Journal of machine learning research : JMLR·2026

Same journal

Heterogeneity-aware Clustered Distributed Learning for Multi-source Data Analysis.

Journal of machine learning research : JMLR·2026

Same journal

Unsupervised Tree Boosting for Learning Probability Distributions.

Journal of machine learning research : JMLR·2026

Same journal

A Two-Stage Penalized Least Squares Method for Constructing Large Systems of Structural Equations.

Journal of machine learning research : JMLR·2026

Same journal

Bayesian Multinomial Logistic Normal Models through Marginally Latent Matrix-T Processes.

Journal of machine learning research : JMLR·2026

See all related articles

Search research articles

Related Experiment Videos

Linear Fitted-Q Iteration with Multiple Reward Functions.

Daniel J Lizotte¹, Michael Bowling, Susan A Murphy

¹David R. Cheriton School of Computer Science, University of Waterloo, Waterloo, ON N2L 3G1, Canada, DLIZOTTE@UWATERLOO.CA.

Journal of Machine Learning Research : JMLR

|June 7, 2013

Summary

This summary is machine-generated.

We developed a new algorithm for reinforcement learning with multiple rewards, applicable to complex medical decisions.
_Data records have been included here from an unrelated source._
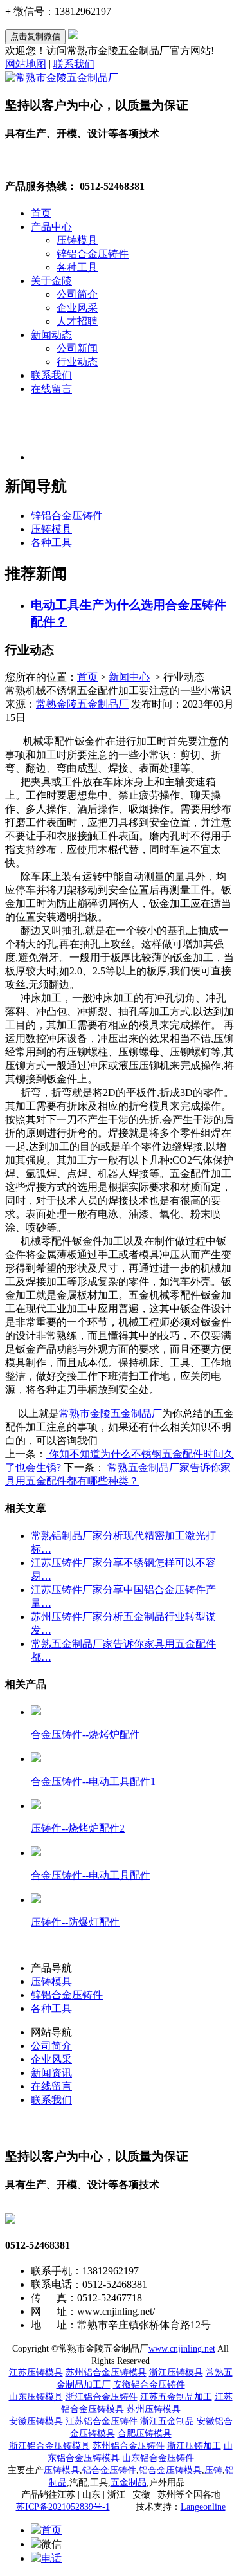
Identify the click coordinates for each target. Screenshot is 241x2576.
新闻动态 (51, 334)
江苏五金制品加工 (176, 2397)
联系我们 (73, 64)
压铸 (213, 2470)
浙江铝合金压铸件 (102, 2397)
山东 (158, 2458)
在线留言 (51, 388)
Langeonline (203, 2507)
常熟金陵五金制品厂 (82, 704)
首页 (41, 213)
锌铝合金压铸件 (93, 253)
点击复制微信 (35, 36)
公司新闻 (77, 348)
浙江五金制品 (167, 2421)
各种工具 (77, 267)
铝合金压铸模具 (170, 2470)
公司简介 (77, 294)
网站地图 (25, 64)
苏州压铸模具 (154, 2409)
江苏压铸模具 (36, 2372)
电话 (51, 2558)
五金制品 (129, 2482)
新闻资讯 (51, 2072)
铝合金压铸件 (109, 2470)
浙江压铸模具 (176, 2372)
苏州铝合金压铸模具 (106, 2372)
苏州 (129, 2446)
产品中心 (51, 226)
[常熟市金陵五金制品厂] (61, 77)
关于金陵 (51, 280)
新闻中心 (129, 676)
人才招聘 (77, 321)
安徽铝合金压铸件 (149, 2384)
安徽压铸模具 (36, 2421)
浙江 (49, 2446)
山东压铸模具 (36, 2397)
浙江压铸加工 (194, 2446)
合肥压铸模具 (145, 2433)
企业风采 (77, 307)
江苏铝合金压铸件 (102, 2421)
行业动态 (77, 361)
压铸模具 (77, 240)
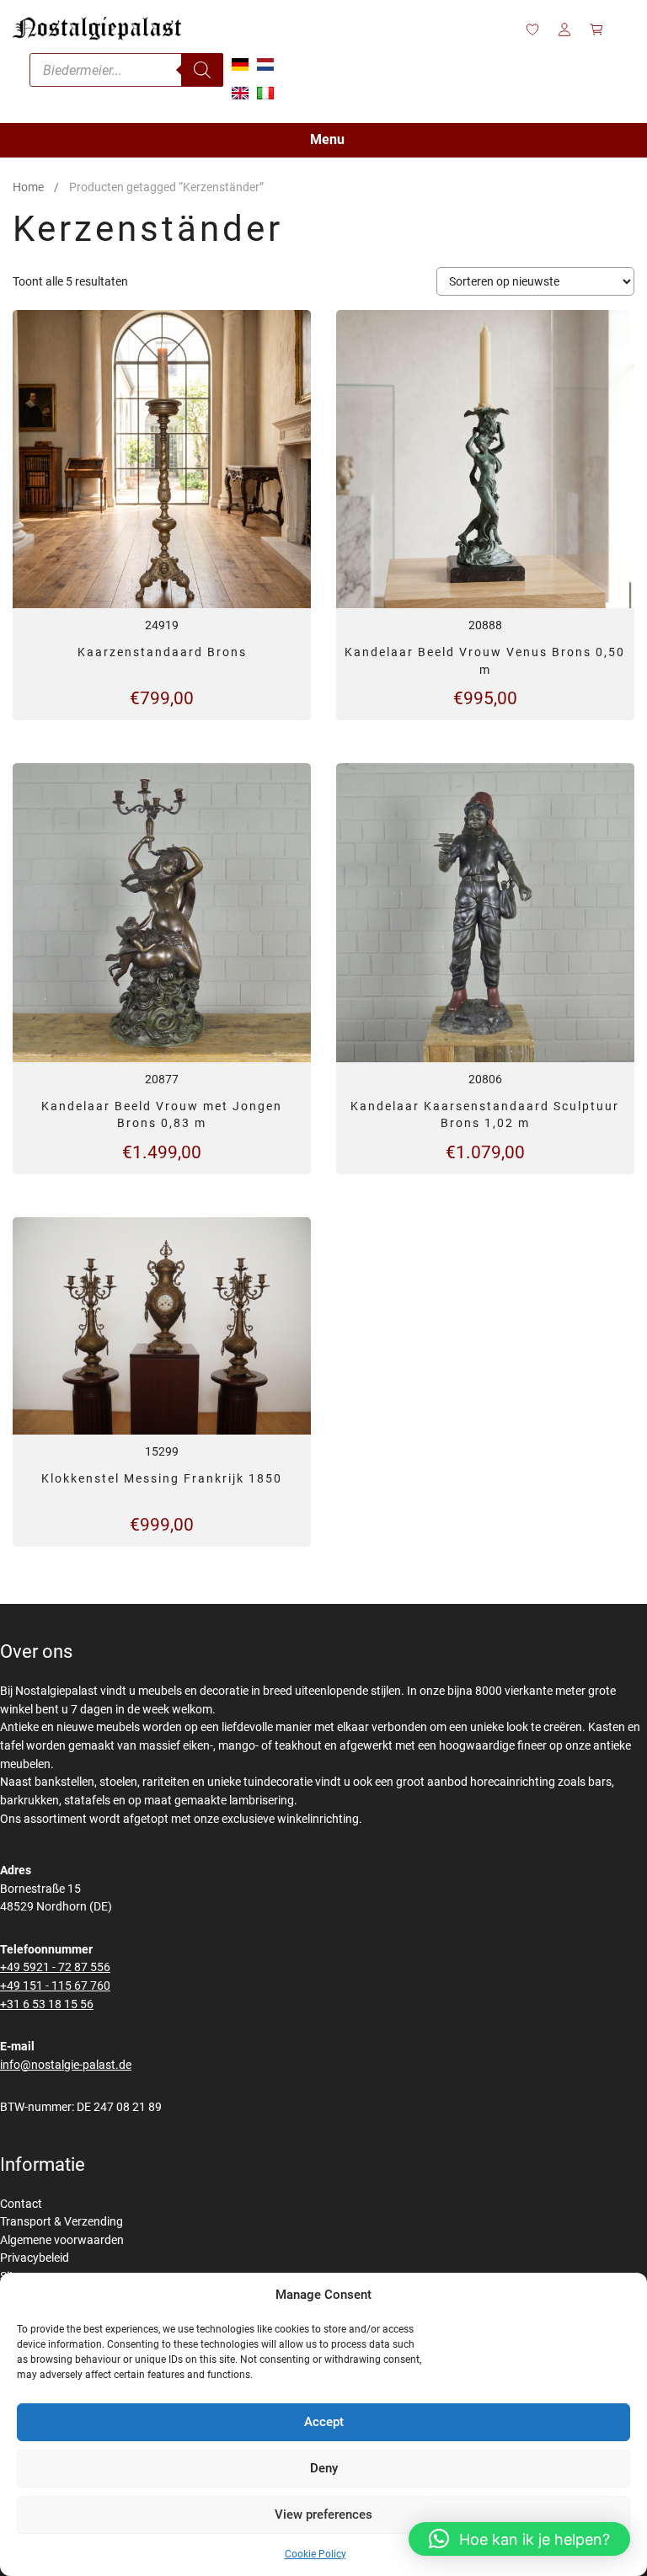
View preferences (323, 2514)
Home (28, 187)
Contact (21, 2204)
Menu (327, 139)
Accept (324, 2421)
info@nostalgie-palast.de (65, 2065)
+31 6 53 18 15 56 (47, 2004)
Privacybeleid (34, 2258)
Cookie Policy (315, 2554)
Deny (324, 2468)
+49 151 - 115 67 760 (55, 1986)
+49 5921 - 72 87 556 (55, 1967)
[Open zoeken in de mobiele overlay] (126, 70)
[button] (519, 2539)
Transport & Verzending (61, 2222)
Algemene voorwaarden (62, 2240)
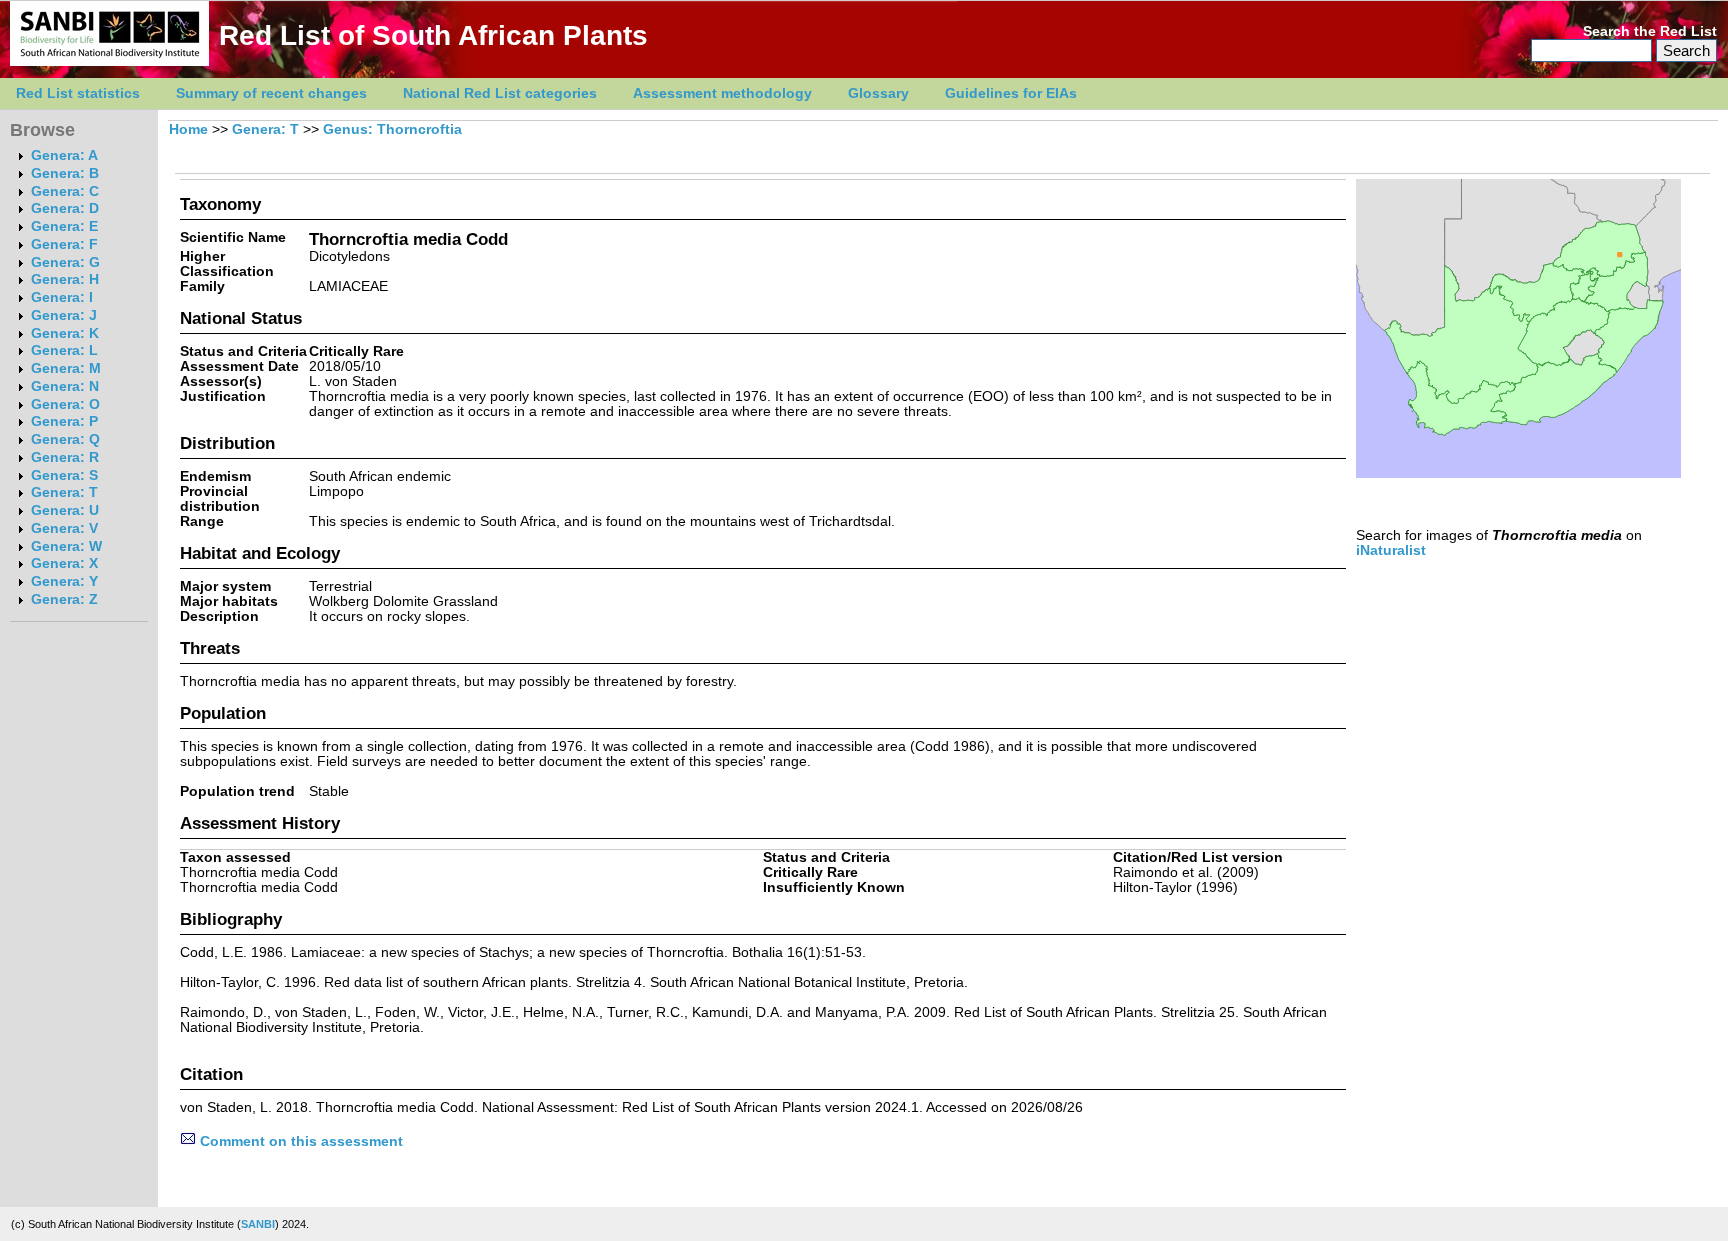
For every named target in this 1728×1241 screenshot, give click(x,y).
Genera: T (64, 492)
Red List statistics (78, 93)
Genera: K (65, 333)
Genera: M (66, 368)
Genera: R (65, 457)
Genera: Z (64, 599)
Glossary (878, 93)
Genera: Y (64, 581)
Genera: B (65, 173)
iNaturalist (1391, 550)
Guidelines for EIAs (1011, 93)
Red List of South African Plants (433, 35)
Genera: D (65, 208)
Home (188, 129)
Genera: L (64, 350)
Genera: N (65, 386)
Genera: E (64, 226)
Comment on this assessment (299, 1141)
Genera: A (64, 155)
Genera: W (66, 546)
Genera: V (64, 528)
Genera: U (65, 510)
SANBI (258, 1224)
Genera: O (65, 404)
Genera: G (65, 262)
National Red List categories (500, 93)
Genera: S (64, 475)
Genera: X (64, 563)
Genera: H (65, 279)
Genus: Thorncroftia (392, 129)
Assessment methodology (722, 93)
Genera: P (64, 421)
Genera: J (64, 315)
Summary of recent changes (271, 93)
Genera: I (62, 297)
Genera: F (64, 244)
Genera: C (65, 191)
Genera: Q (65, 439)
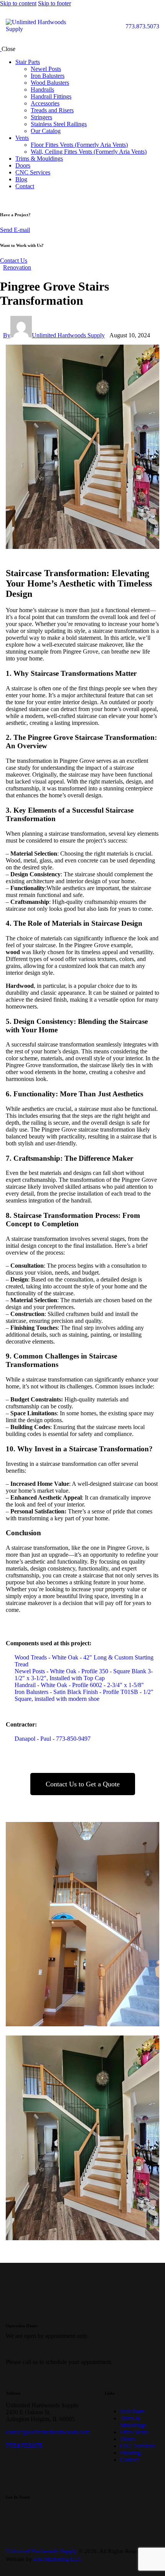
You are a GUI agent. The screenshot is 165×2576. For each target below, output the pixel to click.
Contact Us (13, 260)
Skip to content (18, 3)
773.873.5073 (24, 2446)
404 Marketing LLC (57, 2559)
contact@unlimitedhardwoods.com (48, 2432)
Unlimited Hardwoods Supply (41, 2551)
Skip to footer (54, 3)
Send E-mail (15, 230)
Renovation (17, 267)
This approach aids in creating decision support tools for personalized patient care.

Keywords:

decision making dynamic programming linear regression preference elicitation reinforcement learning

Related Experiment Videos

Area of Science:

Machine Learning
Computational Geometry
Clinical Decision Support

Background:

Fitted-Q iteration is a key reinforcement learning algorithm.
Handling multiple reward signals and complex state features presents challenges.
Linear value function approximation is widely used in reinforcement learning.

Purpose of the Study:

To develop a general algorithm for finite-horizon fitted-Q iteration with multiple reward signals.
To incorporate linear value function approximation with arbitrary state features.
To demonstrate the algorithm's application in clinical decision support.

Main Methods:

Developed a generalized algorithm for fitted-Q iteration.
Utilized triangulation primitives from computational geometry for the 3-reward case.
Implemented a method for identifying globally dominated actions.
Applied the algorithm to sequential treatments for schizophrenia.

Main Results:

Successfully developed a general algorithm for multi-reward fitted-Q iteration.
Demonstrated a practical application in a clinical decision aid for schizophrenia treatment.
Showcased the identification of dominated actions and handling of multiple objectives.

Conclusions:

The developed algorithm provides a robust framework for multi-objective reinforcement learning.
This work advances evidence-based clinical decision support systems.
Future research can further enhance the impact on healthcare.